A major drain on FDA's resources is the need to inspect a growing number of foreign manufacturing facilities for drugs and biologics. Last year, FDA inspected 236 foreign drug manufacturers, more than half of whom were producers of active pharmaceutical ingredients (APIs), reported Edwin Rivera Martinez. He heads an OC Foreign Inspection Team that reviews data about foreign inspections, inspection reports, and warning letters (see sidebar, "Documenting deficiencies").

Documenting deficiencies

Martinez's analysis reveals some important differences between US and foreign inspections. For one thing, preapproval inspections accounted for 90% of foreign inspections, but are a program in decline domestically. Overseas inspections of API producers are rising, but FDA visits to foreign manufacturers of drug dosage forms dropped from 69 in 2004 to 55 last year. FDA tries to set priorities for foreign inspections but so far is not using the formal risk-based approach that has been adopted for prioritizing domestic inspections.
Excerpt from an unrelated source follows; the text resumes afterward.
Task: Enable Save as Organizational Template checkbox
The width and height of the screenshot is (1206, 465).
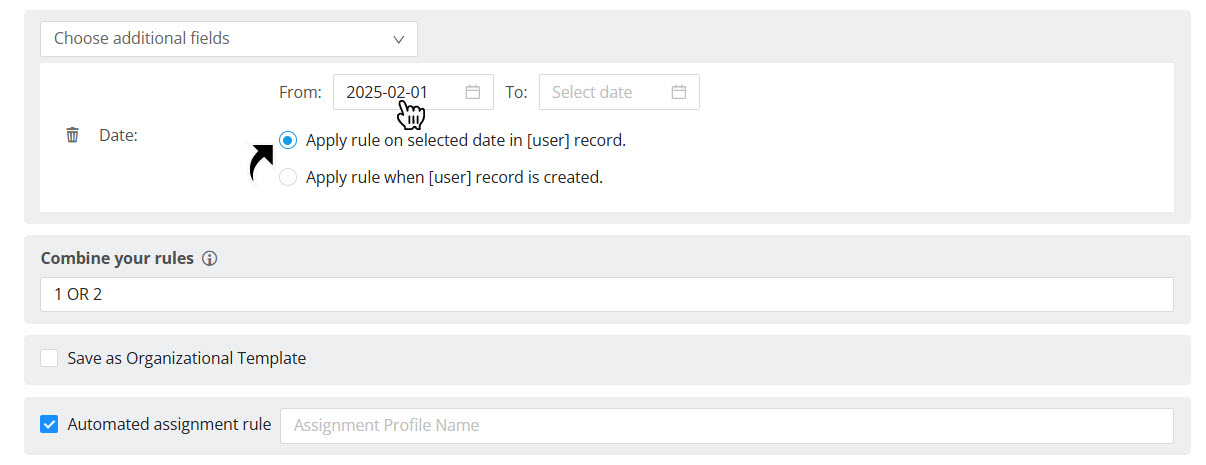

This is a mistake, according to some US API manufacturers that claim that less frequent inspection of foreign facilities creates an uneven playing field in the drug-manufacturing market. The Synthetic Organic Chemical Manufacturers Association (SOCMA) recently filed a citizens' petition with FDA requesting an increase in foreign drug-manufacturing inspections to ensure comparable oversight of all operations. SOCMA also proposes that the foreign location of a plant be considered a significant risk factor in setting inspection priorities, a practice that could increase scrutiny of overseas facilities.

More cooperation

At the same time, FDA is working more closely with foreign regulatory agencies to keep abreast of pharmaceutical quality issues related to drug and vaccine makers abroad and to identify those facilities that most warrant inspections. Following the Chiron debacle two years ago, FDA signed a formal confidentiality agreement with the United Kingdom's medicines agency that allows the sharing of regulatory information. FDA also has agreements in place with Canada and the European Medicines Agency for quality-information sharing and is pursuing additional agreements in this area.

FDA intends to expand its access to GMP information around the world by joining the 29 other nations in the Pharmaceutical Inspection Cooperation Scheme (PIC/S). Most European regulatory authorities plus inspection officials from Australia, Canada, Malaysia, and Singapore are members of this networking organization that seeks to build consensus on manufacturing standards and inspection procedures.

Initially established in 1970, PIC/S began as a legal treaty for mutual recognition of pharmaceutical inspections largely among European regulators. Today, it provides a less formal forum for representatives of regulatory agencies to exchange information and experiences related to GMPs, quality inspection systems, and inspector training. Members share inspection reports with one another but are not obliged to accept other authorities' findings. The group develops guidances on a broad range of manufacturing and compliance issues, organizes training seminars, and operates a rapid alert system to quickly inform other nations of product recalls. A main goal is to promote international harmonization of GMPs.

FYI

FDA has long been an observer of PIC/S activities involving drugs and biologics and last year applied for formal membership, as did Argentina, Israel, South Africa, and several other nations. This launched a multiyear review process for PIC/S to assess FDA's internal system for conducting quality inspections, for training investigators, and for assuring industry compliance with GMPs.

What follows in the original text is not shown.